(Stored data entries)
************
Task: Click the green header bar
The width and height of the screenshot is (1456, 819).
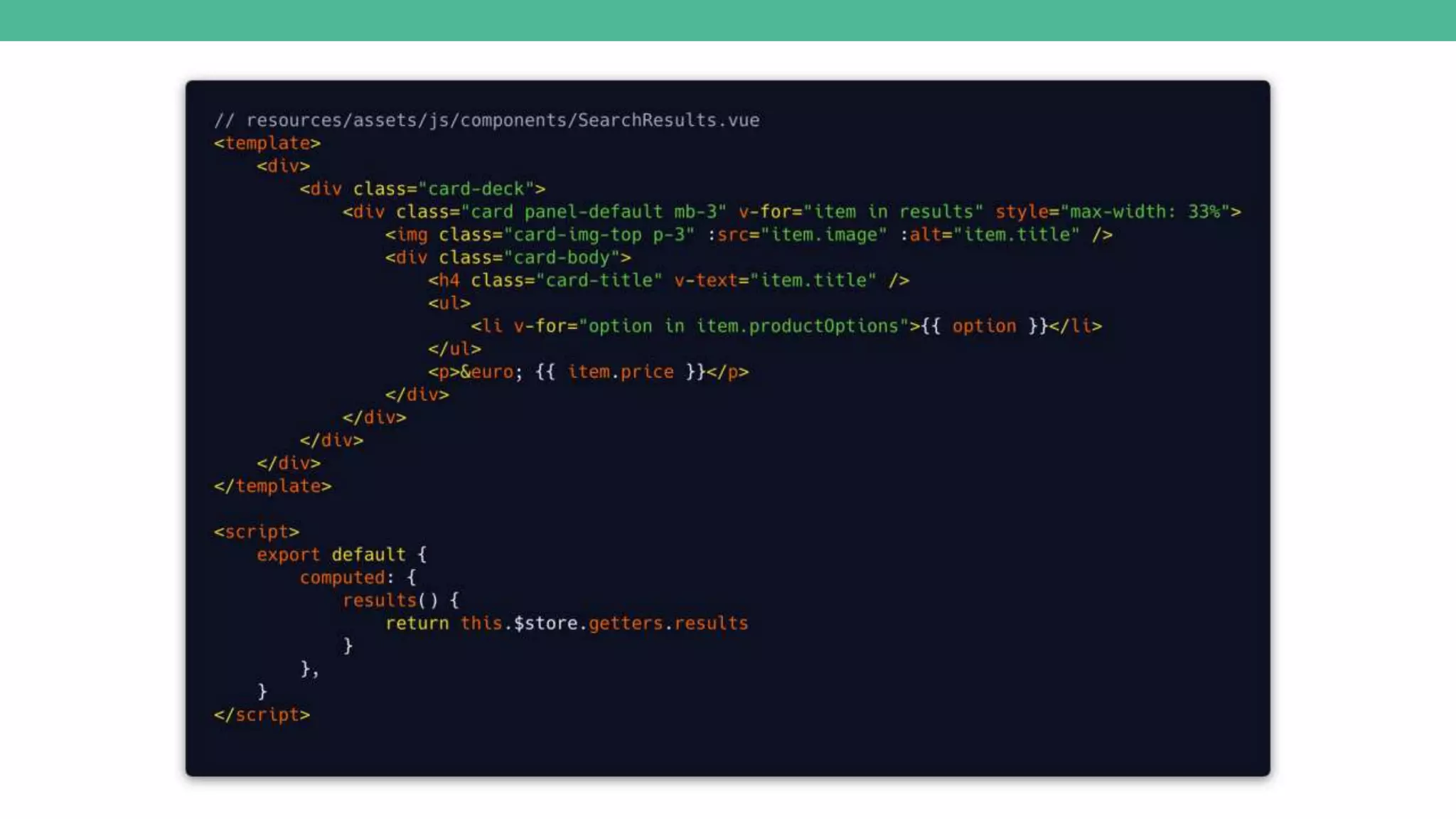Action: (728, 20)
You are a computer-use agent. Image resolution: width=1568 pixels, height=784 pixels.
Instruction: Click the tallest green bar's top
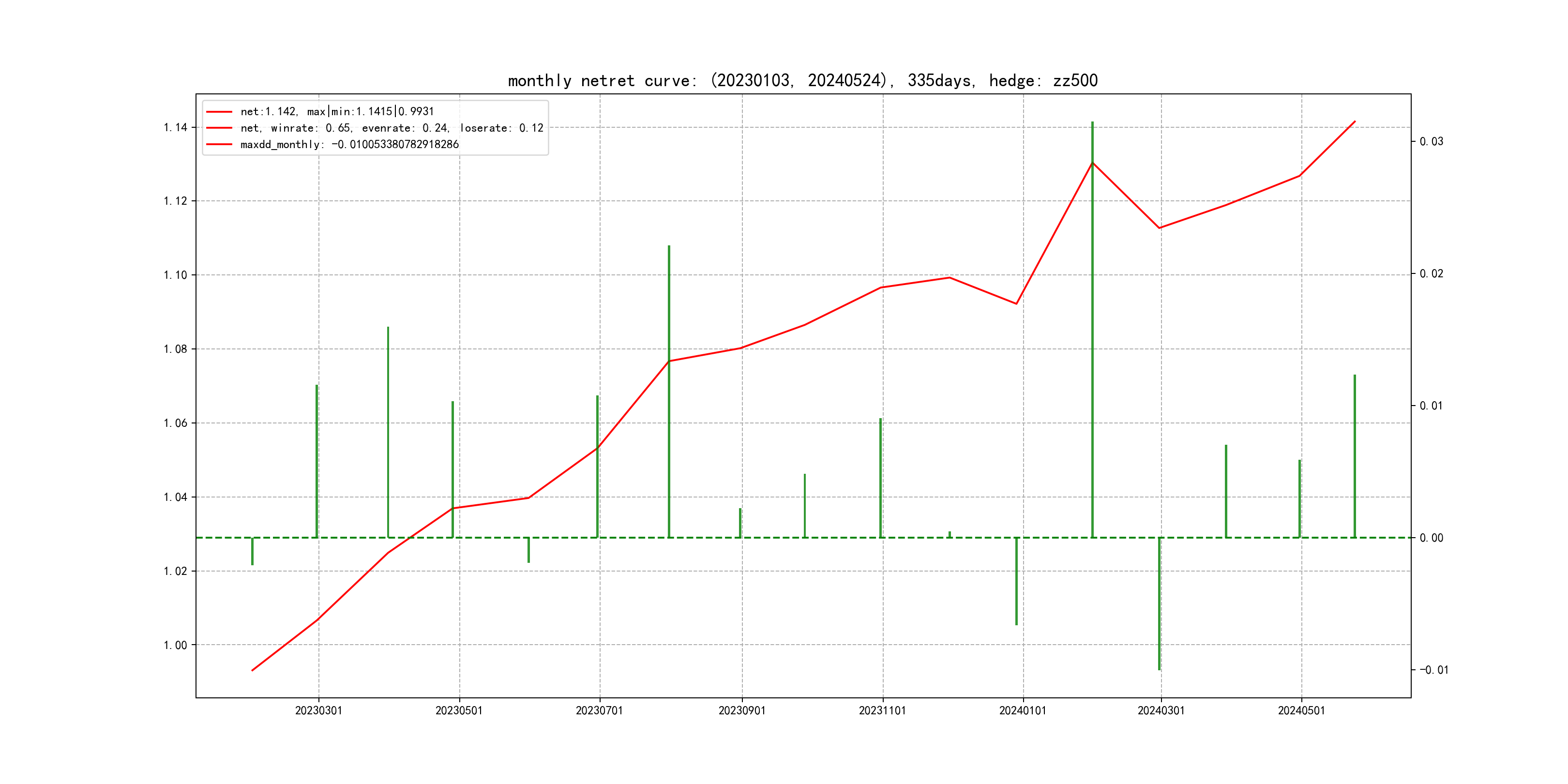click(x=1093, y=123)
************
■ Prompt:
Please transcribe the entries precisely and omit any images they hold.

■ Solution to this task:
Task: Click the green header bar
The width and height of the screenshot is (1456, 819).
Action: (728, 20)
You are a computer-use agent. Image resolution: width=1568 pixels, height=784 pixels.
Instruction: Click the tallest green bar's top
click(x=1093, y=123)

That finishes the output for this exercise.